California Case Highlights Need to Look Before You Leap . . . and File Suit

Late last month, the California Court of Appeal upheld a $180,000 award of sanctions against an employer for bringing a baseless trade secret misappropriation suit. While this case arose in California and involved California law, it involves concepts that have been recognized by Massachusetts judges and shows the possible consequences of the common impulse to file a lawsuit quickly and ask questions later.

In the California case, Cypress Semiconductor Corp. v. Maxim Integrated Products, Inc., Cypress sued its competitor, Maxim, for hiring two of its former employees. Cypress argued that this hiring constituted trade secret misappropriation, for two reasons. First, Cypress argued that the identities of its employees were a trade secret and that Maxim had misappropriated this information via an unlawfully obtained employee list. Second, Cypress argued that its former employees were privy to trade secrets related to its technology, and that Maxim hired the former employees to gain illegal access to this information. Maxim countered that there was no evidence that it had acquired, or intended to acquire, any trade secret. Maxim was able to establish that most of the asserted “trade secrets” were information that was easily publicly accessible. Maxim also argued that the suit was brought in bad faith, pointing to threatening letters from Cypress and examples of unnecessary delay by Cypress in an attempt to draw out the suit. The court agreed with Maxim, and found both that there was no evidence of any wrongdoing by Maxim and that the lawsuit was brought in bad faith. Accordingly, Maxim was awarded $180,817.50 in attorney’s fees and costs.

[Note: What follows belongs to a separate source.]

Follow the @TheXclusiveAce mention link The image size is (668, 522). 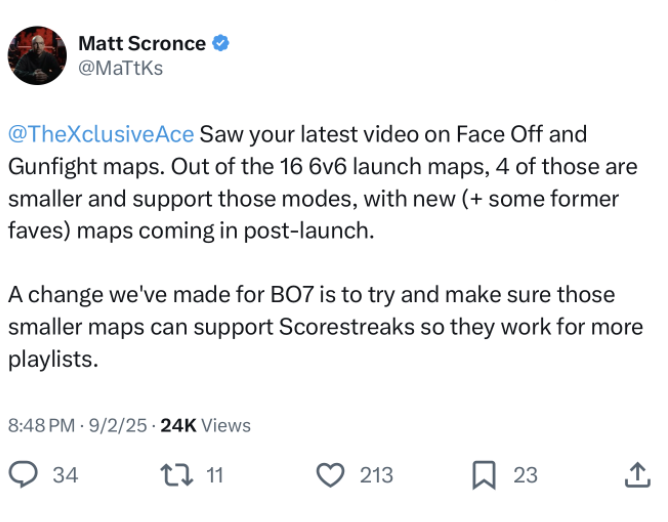(x=101, y=134)
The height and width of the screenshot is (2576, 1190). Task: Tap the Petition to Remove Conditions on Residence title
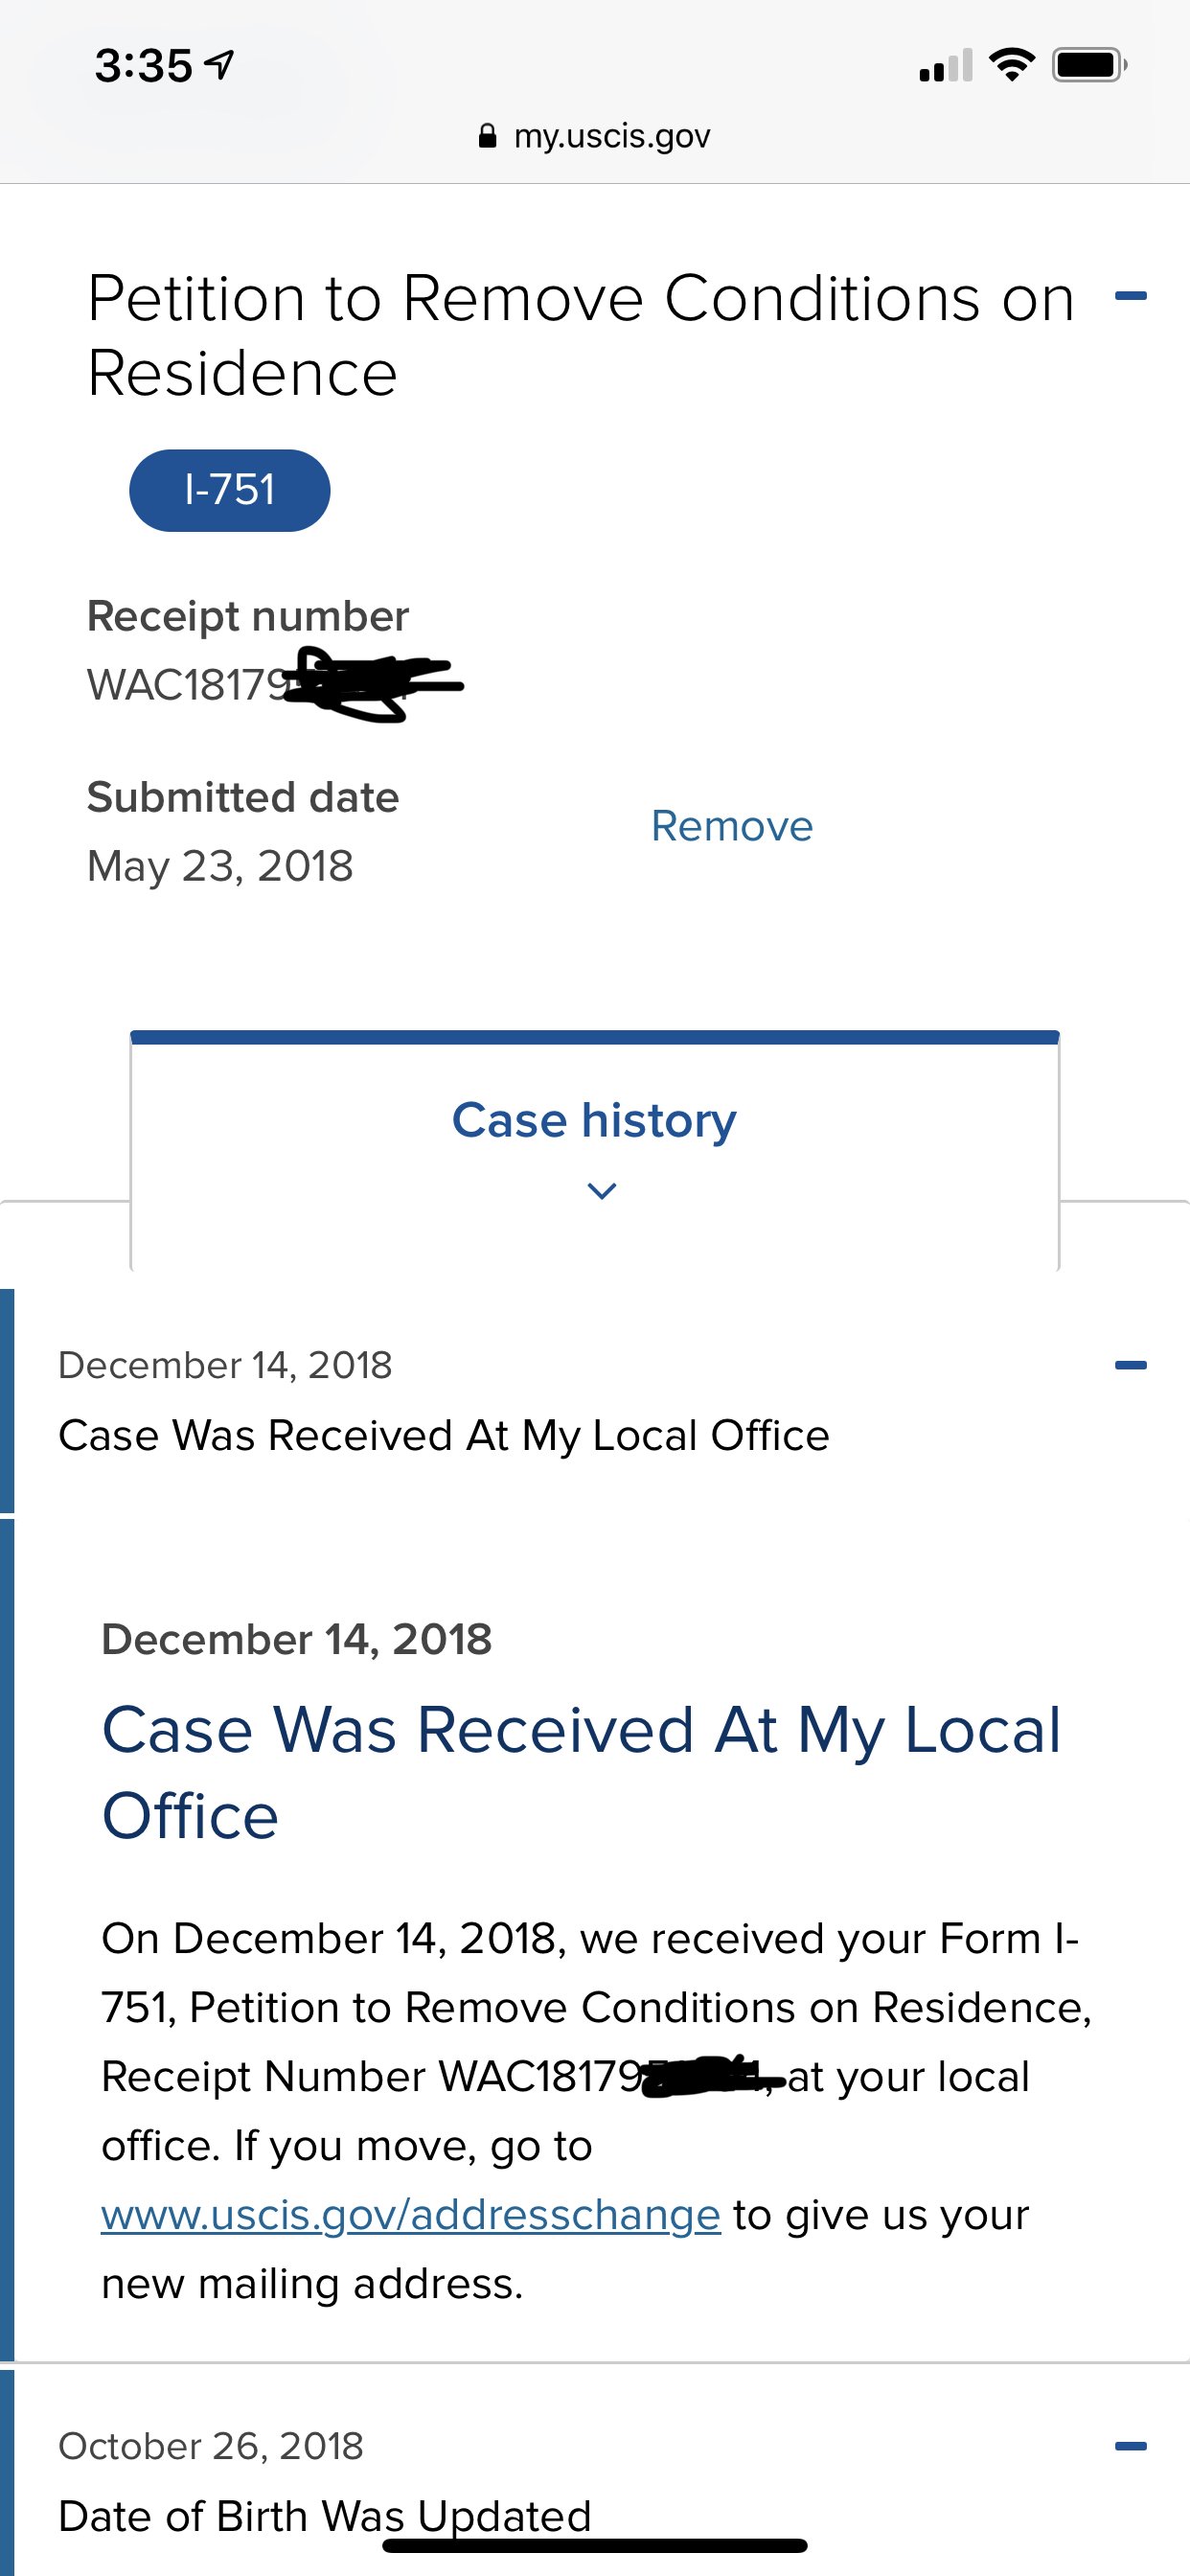581,335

Cypress is reminiscent of a 2009 Massachusetts case, Brooks Automation, Inc. v. Blue Shift Technologies, Inc., 20 Mass. L. Rep. 541 (2006). In that case, Brooks sued its former employee, Peter van der Meulen, for breaching his noncompete by starting a competitive business. Van der Meulen counterclaimed, arguing that he had not breached his noncompete and that Brooks was only filing suit to prevent his company from securing a major client. After a trial, a jury found that van der Meulen had not breached his noncompete and that by filing a baseless suit, Brooks had unlawfully interfered with van der Meulen’s business. The jury awarded van der Meulen $200,000. After the jury’s verdict, the judge found that Brooks Automation had violated the Massachusetts unfair business practices law, Chapter 93A, by acting with reckless disregard as to whether there was any reasonable factual support for its lawsuit, and tripled the damages to $600,000.

When an employee with a noncompete leaves for a competitive business, the instinct can be to act quickly and file suit based on necessarily limited information. However, both of these cases show that acting before collecting evidence and getting as much of the relevant information as possible can have very serious consequences.